▸ Action item: Give the lines between the one holding "has width=529, height=638." and the one holding "(269, 104).", both included, as a JSON list of strings with one string per line and blank lines left out.

───── Data supplied ─────

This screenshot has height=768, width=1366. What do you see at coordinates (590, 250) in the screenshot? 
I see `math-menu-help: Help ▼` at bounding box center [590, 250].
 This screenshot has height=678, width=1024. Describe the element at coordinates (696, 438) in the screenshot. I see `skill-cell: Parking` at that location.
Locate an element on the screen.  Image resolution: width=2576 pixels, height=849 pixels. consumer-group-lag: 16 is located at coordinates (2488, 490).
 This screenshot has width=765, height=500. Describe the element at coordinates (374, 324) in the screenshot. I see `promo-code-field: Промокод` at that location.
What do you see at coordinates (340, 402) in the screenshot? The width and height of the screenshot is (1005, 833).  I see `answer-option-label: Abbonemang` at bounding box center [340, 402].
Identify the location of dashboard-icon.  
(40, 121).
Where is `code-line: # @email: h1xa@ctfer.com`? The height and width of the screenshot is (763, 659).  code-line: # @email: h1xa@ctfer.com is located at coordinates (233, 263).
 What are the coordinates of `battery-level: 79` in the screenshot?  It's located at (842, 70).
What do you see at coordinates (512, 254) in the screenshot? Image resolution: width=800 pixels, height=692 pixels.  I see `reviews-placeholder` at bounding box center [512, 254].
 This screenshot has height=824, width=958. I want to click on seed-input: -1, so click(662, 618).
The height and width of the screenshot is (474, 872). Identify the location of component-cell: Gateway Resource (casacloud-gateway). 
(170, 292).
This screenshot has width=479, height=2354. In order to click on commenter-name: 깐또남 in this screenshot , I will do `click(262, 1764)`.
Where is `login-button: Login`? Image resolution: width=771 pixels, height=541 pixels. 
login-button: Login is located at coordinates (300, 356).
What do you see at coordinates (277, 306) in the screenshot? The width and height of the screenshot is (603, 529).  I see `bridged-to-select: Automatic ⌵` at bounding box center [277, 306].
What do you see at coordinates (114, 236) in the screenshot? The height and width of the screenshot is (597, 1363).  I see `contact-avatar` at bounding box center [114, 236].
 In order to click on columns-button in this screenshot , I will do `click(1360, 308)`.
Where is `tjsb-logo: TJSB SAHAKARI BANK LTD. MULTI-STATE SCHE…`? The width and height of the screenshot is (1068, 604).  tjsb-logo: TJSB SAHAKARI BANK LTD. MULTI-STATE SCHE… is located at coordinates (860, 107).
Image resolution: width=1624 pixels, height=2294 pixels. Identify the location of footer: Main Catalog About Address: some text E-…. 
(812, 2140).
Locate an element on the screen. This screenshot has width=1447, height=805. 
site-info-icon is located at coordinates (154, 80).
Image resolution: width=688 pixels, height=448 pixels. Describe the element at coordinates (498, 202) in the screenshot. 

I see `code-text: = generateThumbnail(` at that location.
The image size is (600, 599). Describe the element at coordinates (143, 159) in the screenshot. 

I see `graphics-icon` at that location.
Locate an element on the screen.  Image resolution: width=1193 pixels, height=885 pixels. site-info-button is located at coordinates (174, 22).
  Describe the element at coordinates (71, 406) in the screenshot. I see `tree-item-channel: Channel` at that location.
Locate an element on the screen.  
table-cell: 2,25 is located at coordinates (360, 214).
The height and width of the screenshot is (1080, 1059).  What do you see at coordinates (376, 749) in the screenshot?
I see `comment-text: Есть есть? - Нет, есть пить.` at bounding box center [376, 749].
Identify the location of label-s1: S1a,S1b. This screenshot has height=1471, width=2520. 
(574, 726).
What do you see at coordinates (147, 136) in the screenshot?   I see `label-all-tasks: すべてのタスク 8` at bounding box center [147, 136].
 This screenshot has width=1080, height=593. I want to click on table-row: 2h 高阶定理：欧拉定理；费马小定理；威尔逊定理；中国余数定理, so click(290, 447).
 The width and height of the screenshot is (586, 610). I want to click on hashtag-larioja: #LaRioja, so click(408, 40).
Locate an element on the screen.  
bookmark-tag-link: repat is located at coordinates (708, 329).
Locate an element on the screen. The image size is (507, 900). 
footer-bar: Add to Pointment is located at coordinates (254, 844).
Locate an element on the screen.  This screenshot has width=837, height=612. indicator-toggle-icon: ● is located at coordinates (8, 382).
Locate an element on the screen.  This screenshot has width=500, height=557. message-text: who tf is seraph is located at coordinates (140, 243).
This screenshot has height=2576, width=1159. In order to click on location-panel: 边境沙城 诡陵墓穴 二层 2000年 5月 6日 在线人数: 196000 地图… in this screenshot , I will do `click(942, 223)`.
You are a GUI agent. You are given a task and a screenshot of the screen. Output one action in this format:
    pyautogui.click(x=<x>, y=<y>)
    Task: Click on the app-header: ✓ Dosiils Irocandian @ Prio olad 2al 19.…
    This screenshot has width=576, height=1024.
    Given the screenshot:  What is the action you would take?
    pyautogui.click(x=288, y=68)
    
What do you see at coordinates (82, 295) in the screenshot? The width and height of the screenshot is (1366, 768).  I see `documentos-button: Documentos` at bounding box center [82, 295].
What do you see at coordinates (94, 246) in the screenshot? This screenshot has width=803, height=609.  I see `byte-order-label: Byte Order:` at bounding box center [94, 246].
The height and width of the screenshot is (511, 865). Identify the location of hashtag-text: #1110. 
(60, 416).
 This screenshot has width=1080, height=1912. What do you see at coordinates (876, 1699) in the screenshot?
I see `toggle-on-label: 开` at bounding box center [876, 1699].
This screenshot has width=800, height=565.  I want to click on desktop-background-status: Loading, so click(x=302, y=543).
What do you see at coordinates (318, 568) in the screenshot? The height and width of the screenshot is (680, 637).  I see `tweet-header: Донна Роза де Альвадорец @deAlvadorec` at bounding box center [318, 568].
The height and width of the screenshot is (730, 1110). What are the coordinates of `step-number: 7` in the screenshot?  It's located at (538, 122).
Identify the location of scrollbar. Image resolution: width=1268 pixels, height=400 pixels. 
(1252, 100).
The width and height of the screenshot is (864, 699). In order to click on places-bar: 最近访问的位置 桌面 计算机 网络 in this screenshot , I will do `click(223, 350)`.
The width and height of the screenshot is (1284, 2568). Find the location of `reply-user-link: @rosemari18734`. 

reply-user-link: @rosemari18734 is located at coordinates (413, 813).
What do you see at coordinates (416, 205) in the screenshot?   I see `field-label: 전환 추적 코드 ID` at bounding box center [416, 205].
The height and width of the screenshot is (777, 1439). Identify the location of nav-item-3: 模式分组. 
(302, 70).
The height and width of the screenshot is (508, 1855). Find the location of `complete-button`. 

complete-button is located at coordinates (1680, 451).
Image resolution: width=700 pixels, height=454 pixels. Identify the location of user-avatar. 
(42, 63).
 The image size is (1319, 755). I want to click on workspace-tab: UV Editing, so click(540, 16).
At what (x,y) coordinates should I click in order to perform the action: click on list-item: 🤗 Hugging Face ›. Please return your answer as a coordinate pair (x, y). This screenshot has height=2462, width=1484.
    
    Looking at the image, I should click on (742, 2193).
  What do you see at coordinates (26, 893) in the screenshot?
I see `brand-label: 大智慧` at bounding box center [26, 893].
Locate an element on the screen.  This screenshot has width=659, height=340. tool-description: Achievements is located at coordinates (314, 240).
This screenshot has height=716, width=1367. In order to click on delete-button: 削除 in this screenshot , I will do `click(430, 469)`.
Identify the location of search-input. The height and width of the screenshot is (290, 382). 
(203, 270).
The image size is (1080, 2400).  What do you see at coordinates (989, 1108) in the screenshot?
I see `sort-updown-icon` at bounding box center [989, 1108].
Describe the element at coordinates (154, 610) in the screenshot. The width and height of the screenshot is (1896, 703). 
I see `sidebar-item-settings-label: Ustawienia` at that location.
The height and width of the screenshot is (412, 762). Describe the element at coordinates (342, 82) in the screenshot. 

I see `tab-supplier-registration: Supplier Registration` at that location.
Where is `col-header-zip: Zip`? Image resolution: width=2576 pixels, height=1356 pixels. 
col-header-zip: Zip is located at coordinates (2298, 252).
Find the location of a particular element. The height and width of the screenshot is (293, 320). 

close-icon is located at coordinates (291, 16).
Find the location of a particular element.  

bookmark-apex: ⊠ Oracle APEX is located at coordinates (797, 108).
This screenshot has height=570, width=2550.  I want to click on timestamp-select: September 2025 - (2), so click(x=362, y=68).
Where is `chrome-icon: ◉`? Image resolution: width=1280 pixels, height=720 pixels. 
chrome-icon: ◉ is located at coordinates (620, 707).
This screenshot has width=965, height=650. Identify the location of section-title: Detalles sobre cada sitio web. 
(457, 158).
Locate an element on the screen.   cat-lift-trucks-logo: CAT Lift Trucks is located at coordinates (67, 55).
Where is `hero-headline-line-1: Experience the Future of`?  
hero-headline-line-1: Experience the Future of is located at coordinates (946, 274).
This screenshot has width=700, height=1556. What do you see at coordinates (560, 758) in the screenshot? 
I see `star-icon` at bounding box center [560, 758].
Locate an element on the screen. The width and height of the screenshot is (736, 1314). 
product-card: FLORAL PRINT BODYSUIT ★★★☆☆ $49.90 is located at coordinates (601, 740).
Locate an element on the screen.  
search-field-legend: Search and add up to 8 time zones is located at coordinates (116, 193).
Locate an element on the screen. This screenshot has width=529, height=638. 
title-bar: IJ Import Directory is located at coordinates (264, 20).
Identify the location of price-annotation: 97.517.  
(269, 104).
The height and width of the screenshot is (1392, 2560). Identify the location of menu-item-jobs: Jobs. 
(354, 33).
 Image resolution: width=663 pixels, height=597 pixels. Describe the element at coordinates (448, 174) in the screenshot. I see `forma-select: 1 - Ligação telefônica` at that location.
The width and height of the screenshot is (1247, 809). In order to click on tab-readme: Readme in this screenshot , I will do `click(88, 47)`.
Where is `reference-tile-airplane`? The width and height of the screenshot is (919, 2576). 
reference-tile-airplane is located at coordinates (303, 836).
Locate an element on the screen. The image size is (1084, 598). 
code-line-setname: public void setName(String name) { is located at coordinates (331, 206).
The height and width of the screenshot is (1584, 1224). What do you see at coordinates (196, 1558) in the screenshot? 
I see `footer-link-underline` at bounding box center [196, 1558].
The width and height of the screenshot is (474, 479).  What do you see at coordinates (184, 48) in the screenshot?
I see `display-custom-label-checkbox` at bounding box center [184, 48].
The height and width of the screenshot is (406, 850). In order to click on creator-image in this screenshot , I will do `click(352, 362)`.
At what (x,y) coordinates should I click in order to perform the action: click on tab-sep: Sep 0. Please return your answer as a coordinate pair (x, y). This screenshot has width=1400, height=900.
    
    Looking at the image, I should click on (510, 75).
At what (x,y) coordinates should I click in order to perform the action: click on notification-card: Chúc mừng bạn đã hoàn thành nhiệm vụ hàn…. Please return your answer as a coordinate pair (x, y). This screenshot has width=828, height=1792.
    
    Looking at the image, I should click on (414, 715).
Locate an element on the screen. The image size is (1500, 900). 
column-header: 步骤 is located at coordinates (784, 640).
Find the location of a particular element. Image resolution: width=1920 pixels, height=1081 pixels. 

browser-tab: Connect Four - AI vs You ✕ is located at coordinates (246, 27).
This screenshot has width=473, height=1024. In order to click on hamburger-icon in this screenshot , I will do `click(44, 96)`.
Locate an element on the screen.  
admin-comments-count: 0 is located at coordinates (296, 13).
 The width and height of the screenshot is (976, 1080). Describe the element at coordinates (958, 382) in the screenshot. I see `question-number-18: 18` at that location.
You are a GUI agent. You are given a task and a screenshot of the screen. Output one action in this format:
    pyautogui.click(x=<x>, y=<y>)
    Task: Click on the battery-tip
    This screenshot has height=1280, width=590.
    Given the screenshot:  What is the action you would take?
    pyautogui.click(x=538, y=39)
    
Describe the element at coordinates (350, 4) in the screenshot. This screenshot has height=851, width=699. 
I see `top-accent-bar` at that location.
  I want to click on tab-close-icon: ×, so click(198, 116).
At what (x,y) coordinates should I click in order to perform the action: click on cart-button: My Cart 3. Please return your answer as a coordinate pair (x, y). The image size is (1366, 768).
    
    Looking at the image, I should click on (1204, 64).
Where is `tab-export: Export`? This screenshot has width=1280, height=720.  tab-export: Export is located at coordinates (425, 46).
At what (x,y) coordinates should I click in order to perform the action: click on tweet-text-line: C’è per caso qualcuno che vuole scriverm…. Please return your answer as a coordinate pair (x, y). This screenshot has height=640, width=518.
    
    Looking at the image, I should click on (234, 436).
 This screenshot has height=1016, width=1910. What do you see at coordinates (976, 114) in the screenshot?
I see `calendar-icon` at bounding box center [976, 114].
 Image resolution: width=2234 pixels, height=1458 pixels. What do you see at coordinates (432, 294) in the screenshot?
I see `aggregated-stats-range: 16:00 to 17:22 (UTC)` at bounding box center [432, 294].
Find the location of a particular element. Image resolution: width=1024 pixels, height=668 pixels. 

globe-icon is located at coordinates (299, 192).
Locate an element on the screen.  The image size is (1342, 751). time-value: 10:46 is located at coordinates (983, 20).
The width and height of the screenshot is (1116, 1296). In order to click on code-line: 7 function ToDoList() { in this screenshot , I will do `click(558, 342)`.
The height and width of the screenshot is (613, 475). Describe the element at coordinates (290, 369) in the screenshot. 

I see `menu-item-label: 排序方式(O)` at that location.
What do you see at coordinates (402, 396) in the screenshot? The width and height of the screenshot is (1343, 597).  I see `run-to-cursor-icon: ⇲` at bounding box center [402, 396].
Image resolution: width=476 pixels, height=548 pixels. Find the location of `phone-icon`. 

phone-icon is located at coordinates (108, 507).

─────

▸ Exercise response:
[
  "Locate an element on the screen. This screenshot has width=529, height=638. ",
  "title-bar: IJ Import Directory is located at coordinates (264, 20).",
  "Identify the location of price-annotation: 97.517.  ",
  "(269, 104)."
]